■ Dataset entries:

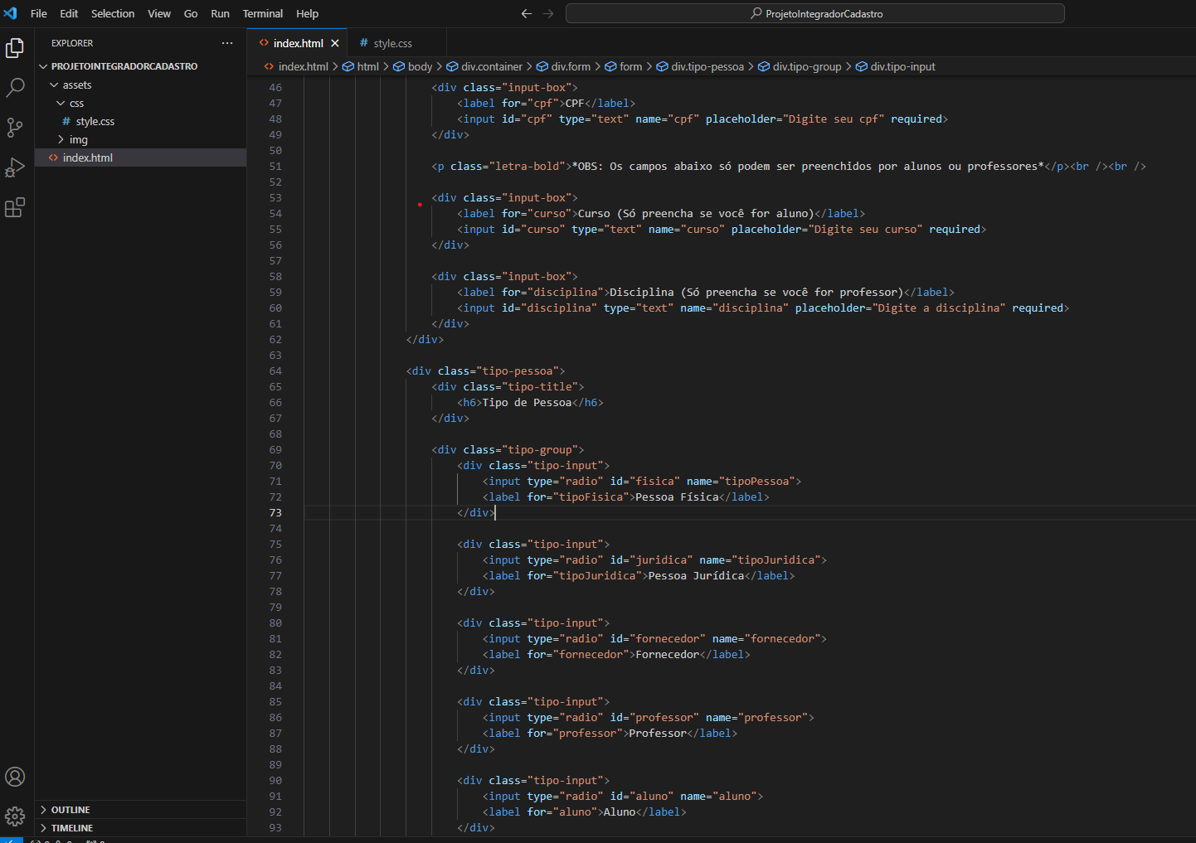Navigate forward using the right arrow

[548, 13]
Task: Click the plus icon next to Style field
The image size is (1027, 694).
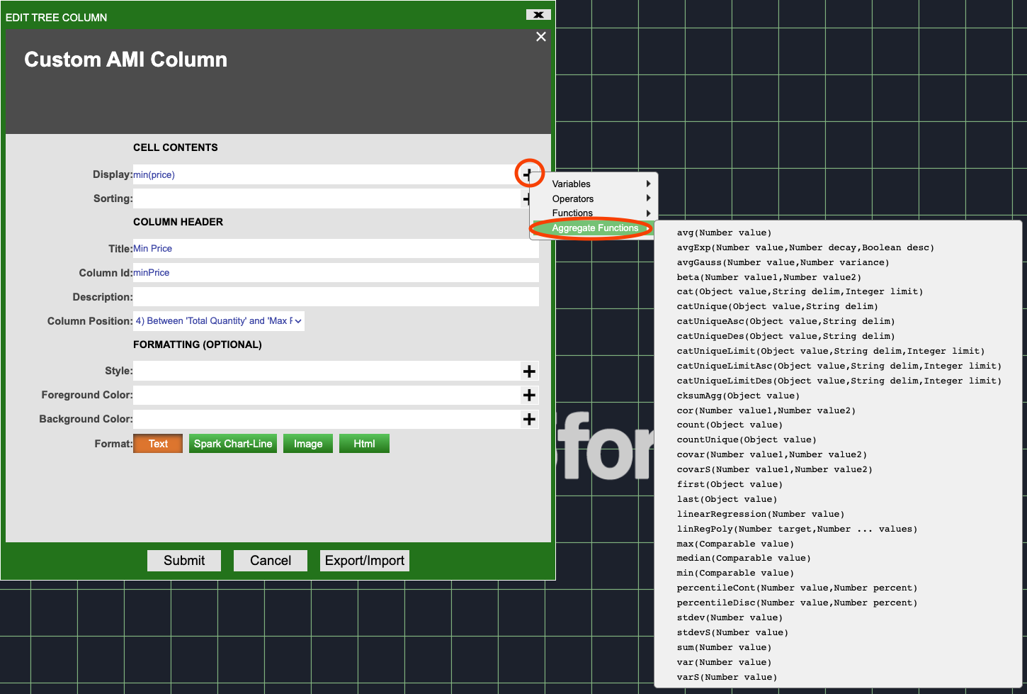Action: [528, 371]
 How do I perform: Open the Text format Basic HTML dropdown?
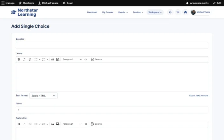[44, 96]

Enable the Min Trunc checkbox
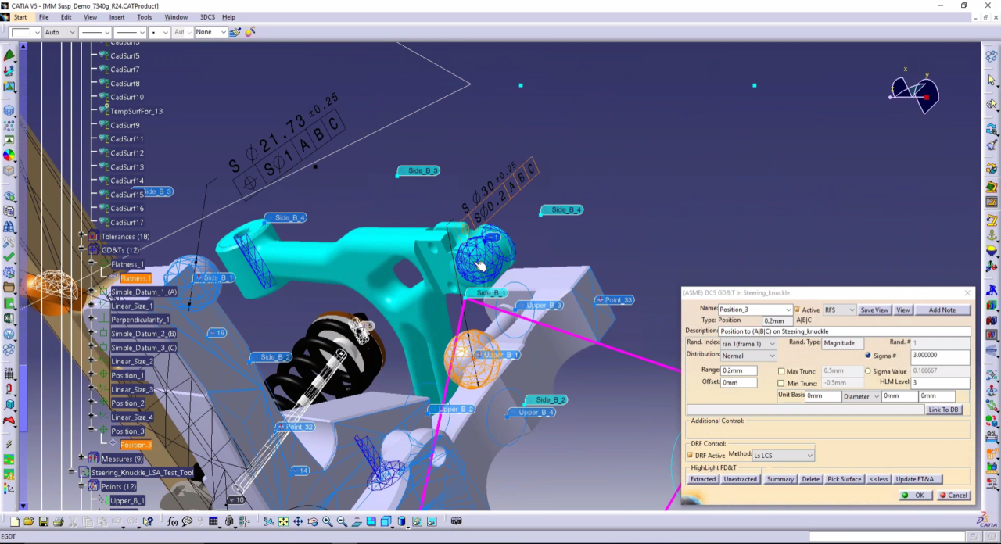click(781, 383)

■ Problem statement: Every line from the one holding "The image size is (1027, 694)." through the last line of the entries above, and nothing else, is to be restated word for word. Pictures stay out.

■ Answer below:
The image size is (1027, 694).
Action: [528, 371]
 How do I perform: Open the Text format Basic HTML dropdown?
[44, 96]

Enable the Min Trunc checkbox
click(781, 383)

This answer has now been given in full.